Overnight Trading – Calm Before the FOMC:  Markets were generally quiet overnight as investors await today’s FOMC policy decision.  Inflation in the U.K. unexpectedly ticked up from 1.8% to 1.9% in February on higher food and video game prices, but remained below the BOE’s 2.0% target.  In Japan, Prime Minister Abe told parliament that he believe the BoJ’s 2% inflation target was beneficial and that he had confidence in BoJ Governor Kuroda’s ability to achieve the target.  After years of missing the inflation target to the  low side, there have been calls for the BoJ to adopt a target inflation range or lower the target.  The Japanese government, concerned about the impact of an October sales-tax hike, cut its economic growth forecast. Despite the gloom, Japan’s Nikkei 225 was one of the few stock markets in the black overnight, up just 0.2%.  Eurozone stocks are down 0.6% while U.S. stock futures are slightly positive heading into the U.S. trading day.
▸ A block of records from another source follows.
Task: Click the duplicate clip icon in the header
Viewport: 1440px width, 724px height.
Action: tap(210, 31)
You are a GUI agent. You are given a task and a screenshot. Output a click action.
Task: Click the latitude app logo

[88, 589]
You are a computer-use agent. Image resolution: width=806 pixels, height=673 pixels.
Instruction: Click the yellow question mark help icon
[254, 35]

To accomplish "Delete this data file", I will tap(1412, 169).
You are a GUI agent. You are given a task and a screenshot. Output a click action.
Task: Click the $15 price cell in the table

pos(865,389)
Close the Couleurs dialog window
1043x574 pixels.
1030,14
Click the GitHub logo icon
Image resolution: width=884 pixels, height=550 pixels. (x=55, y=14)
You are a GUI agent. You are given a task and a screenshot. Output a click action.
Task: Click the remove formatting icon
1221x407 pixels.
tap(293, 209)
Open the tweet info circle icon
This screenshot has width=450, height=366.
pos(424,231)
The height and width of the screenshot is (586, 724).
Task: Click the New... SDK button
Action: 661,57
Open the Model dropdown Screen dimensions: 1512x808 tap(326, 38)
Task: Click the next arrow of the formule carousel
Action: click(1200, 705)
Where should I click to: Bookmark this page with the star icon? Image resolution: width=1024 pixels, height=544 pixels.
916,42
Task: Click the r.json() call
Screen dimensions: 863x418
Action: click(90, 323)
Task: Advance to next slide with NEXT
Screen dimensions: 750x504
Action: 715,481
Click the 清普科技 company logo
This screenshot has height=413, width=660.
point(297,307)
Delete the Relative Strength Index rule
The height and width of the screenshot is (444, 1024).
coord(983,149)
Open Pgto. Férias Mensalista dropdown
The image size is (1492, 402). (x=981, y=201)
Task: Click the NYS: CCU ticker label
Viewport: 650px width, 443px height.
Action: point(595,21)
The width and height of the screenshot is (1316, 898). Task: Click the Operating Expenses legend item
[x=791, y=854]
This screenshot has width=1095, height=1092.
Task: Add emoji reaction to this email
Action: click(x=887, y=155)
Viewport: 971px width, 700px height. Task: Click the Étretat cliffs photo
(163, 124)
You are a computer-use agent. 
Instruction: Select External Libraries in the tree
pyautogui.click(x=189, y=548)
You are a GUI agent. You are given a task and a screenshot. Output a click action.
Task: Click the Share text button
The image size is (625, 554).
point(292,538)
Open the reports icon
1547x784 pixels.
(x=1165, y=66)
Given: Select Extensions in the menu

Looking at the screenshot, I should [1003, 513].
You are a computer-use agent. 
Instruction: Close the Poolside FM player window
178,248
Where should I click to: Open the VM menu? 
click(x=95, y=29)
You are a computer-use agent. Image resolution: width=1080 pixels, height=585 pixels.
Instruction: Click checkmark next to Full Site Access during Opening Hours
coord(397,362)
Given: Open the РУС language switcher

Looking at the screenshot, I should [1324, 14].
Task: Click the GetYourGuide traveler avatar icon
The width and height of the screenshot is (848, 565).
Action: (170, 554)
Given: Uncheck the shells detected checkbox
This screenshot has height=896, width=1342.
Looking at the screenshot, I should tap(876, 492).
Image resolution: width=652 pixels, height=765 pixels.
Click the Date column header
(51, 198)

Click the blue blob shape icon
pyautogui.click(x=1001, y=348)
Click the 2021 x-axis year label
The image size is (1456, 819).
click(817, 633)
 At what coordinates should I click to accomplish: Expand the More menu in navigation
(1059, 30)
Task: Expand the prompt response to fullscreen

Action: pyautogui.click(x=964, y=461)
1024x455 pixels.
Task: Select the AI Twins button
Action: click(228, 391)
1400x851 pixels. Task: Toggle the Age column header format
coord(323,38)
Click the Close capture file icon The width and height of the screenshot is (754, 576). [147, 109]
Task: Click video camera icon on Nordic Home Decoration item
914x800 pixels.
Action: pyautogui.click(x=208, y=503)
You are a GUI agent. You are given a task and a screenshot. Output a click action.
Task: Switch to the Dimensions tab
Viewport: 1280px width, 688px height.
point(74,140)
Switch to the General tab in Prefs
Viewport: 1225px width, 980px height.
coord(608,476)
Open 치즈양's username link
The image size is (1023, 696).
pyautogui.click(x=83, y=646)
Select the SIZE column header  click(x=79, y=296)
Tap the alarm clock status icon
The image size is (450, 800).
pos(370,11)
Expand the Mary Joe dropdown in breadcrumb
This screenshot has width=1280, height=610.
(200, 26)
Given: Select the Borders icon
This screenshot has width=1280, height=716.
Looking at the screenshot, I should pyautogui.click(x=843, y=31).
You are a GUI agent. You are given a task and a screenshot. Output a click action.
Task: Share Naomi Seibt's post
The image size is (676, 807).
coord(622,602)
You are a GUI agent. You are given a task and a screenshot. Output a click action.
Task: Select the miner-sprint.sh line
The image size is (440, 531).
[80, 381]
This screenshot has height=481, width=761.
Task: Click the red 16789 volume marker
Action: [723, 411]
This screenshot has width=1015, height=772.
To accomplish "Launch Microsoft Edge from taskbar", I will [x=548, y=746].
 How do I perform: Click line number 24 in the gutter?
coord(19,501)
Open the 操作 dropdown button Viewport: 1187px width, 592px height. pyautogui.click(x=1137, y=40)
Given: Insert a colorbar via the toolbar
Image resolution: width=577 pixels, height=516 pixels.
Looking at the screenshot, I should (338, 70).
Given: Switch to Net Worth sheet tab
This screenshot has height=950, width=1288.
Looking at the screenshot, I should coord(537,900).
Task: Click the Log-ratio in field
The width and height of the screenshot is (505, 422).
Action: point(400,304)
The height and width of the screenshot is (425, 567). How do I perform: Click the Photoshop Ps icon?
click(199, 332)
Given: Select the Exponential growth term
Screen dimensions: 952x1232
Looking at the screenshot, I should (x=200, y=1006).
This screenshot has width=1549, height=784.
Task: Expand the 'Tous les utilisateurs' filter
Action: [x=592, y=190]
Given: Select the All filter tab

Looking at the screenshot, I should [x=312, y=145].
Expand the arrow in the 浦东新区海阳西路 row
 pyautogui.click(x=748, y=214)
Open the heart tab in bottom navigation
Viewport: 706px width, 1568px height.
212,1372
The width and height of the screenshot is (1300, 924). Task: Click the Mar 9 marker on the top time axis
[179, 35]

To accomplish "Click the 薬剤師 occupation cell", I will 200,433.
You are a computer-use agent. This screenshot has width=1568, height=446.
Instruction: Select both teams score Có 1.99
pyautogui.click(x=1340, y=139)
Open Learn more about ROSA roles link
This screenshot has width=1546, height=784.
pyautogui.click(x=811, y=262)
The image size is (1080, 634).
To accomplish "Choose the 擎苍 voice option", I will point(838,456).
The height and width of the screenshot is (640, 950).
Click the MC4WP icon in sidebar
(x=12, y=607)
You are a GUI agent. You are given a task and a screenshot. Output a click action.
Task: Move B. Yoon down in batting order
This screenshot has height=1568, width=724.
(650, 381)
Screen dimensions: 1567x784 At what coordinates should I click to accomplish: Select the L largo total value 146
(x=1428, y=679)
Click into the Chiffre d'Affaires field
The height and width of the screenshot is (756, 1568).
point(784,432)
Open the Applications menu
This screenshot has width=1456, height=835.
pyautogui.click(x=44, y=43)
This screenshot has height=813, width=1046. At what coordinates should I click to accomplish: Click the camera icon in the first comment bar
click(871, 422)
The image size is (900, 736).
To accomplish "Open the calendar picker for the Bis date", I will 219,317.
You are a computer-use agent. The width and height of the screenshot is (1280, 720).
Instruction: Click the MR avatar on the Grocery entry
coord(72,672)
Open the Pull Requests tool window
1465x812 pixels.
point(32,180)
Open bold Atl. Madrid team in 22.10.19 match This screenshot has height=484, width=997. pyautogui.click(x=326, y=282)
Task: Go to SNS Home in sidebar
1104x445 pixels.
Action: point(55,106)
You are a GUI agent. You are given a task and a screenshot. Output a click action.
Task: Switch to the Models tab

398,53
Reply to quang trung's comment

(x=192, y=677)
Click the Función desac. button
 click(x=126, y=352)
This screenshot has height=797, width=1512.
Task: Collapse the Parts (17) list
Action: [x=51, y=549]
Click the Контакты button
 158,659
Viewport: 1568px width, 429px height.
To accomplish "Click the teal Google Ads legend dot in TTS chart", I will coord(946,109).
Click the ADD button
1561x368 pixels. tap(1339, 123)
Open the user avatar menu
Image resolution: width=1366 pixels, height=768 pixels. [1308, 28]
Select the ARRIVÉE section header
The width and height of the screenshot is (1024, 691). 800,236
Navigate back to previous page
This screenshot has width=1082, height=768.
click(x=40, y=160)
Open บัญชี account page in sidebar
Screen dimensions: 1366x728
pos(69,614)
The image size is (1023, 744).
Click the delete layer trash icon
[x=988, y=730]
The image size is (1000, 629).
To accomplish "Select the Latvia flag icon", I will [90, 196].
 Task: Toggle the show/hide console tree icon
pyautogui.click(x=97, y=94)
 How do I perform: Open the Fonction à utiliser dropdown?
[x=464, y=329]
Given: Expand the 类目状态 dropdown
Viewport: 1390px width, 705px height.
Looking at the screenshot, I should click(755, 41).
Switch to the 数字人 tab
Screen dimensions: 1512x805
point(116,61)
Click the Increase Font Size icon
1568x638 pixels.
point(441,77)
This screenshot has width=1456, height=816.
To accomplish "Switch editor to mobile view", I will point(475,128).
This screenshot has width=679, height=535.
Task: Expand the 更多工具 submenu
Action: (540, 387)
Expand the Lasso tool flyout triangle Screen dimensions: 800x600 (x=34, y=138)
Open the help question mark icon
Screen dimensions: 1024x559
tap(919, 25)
Treasury yields are down 2 bps overnight, with the 10-year yield coming into the day at 2.59% and the 2-year yield down to 2.45%.

 

NOTEWORTHY NEWS

Factory Orders Report Shows Weak Consumer Goods Orders But Confirms Stronger Business Activity: The Census Bureau reported that new orders for manufactured goods rose 0.1% in December, weaker than the expected 0.3% gain.  Orders for consumer goods were weak, down 0.5% MoM and 3.8% over the past three months.  Unfilled order for consumer goods also fell, the sixth consecutive month showing fewer unfilled orders.  On a positive note, the final revision confirmed the unexpectedly strong 0.8% MoM increase in core capital goods orders, an indicator of future business investment in equipment, despite the weaker ISM Manufacturing Index for February.  Moreover, the report also confirmed the 0.8% MoM increase in core capital goods shipments, a measure of business investment used in the calculation of GDP.  The January data paints a less encouraging outlook for the consumer; but, the rebound in capital goods orders and shipments provides optimism that businesses are continuing to make capital investments despite all of the trade uncertainty.